● Task description
Extract every line below that contains the word "computer".

Saved data entries
----------------
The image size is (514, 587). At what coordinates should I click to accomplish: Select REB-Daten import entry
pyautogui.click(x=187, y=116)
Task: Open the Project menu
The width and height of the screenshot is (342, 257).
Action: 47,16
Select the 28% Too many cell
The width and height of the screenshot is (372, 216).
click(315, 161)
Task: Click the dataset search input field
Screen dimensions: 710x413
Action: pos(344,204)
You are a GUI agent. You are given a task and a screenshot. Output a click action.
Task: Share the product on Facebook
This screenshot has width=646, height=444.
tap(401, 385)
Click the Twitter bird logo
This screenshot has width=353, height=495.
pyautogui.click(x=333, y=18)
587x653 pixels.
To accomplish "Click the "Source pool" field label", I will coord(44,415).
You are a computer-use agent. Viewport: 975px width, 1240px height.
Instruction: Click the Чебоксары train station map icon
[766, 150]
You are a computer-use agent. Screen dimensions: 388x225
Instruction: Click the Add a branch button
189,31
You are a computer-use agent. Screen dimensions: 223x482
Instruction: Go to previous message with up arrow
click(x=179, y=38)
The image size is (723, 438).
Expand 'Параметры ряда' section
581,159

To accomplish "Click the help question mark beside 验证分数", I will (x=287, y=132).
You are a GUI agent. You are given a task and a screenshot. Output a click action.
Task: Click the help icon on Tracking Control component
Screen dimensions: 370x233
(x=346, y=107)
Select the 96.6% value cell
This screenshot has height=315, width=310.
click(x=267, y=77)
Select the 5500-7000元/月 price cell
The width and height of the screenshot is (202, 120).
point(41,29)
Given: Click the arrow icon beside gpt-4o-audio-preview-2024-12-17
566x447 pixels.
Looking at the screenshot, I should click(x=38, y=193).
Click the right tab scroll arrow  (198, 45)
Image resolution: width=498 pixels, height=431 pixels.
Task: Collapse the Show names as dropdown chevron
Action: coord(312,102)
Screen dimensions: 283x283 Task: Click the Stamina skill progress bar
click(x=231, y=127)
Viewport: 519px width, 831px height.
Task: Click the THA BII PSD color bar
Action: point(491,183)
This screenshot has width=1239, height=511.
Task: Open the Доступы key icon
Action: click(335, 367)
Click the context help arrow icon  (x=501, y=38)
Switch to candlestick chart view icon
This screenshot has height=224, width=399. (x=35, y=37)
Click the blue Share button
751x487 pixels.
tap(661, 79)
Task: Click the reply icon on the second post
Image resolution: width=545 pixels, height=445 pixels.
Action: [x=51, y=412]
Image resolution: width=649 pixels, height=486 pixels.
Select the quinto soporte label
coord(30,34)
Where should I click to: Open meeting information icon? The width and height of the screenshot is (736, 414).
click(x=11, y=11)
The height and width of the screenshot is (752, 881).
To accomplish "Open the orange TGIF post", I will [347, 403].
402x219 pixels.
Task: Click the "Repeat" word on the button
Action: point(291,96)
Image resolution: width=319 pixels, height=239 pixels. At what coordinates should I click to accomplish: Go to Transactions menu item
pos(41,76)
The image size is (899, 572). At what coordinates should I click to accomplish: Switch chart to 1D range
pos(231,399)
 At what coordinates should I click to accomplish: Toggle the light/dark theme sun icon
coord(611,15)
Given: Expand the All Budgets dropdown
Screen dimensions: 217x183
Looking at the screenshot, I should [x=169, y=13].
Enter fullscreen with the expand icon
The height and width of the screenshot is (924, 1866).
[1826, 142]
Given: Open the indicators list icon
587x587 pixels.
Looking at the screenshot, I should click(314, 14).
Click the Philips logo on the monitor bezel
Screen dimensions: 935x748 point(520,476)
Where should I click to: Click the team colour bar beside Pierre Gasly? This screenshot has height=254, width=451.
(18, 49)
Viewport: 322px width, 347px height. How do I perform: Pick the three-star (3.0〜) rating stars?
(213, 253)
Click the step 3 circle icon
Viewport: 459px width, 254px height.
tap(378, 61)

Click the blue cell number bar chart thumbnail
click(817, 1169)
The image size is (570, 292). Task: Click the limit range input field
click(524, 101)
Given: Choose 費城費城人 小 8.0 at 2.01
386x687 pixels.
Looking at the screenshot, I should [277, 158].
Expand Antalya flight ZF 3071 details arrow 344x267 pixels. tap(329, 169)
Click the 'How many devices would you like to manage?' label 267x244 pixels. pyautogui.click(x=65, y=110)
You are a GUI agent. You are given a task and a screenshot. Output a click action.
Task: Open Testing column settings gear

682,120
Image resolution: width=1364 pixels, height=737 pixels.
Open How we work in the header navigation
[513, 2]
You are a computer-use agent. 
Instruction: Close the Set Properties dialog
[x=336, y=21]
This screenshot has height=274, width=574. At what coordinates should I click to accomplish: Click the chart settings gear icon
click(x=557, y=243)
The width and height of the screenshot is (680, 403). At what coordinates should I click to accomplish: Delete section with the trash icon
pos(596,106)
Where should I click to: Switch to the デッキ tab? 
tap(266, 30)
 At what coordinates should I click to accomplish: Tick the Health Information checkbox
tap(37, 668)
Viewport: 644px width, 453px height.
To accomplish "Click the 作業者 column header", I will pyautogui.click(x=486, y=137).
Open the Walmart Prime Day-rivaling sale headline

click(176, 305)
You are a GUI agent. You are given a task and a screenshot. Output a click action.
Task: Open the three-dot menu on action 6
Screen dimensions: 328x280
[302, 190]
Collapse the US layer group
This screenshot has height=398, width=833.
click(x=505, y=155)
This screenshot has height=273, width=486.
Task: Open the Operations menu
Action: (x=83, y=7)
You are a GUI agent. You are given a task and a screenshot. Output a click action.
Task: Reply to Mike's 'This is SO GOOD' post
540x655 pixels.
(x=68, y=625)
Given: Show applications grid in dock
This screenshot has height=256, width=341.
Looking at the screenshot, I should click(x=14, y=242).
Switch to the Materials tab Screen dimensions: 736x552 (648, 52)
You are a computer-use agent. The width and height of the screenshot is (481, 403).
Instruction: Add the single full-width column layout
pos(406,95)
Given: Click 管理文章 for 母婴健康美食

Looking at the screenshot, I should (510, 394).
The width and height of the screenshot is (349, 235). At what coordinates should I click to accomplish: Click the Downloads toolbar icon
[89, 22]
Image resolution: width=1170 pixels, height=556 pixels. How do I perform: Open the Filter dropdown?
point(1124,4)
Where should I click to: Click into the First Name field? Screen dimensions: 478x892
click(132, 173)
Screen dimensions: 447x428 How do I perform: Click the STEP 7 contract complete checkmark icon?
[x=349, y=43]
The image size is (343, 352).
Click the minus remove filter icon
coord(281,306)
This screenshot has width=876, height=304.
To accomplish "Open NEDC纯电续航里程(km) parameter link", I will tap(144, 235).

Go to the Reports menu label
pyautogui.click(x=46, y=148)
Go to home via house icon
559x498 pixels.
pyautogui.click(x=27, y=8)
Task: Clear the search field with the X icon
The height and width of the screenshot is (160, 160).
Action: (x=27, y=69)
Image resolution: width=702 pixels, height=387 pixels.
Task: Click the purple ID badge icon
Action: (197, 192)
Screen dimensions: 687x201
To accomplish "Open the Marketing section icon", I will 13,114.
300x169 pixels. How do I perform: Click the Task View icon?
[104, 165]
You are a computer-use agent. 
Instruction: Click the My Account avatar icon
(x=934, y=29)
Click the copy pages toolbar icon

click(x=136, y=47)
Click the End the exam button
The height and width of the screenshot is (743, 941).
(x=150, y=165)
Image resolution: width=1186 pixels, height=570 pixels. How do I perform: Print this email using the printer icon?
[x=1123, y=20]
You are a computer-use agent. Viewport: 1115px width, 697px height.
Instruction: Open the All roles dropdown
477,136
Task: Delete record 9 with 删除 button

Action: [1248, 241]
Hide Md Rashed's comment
----------------
● Answer space
You are a computer-use agent. Viewport: 975px width, 1240px height.
You are a computer-use agent. Screen dimensions: 388x225
You are a computer-use agent. Screen dimensions: 223x482
You are a computer-use agent. 
You are a computer-use agent. The width and height of the screenshot is (481, 403).
You are a computer-use agent. 
You are a computer-use agent. Viewport: 1115px width, 697px height.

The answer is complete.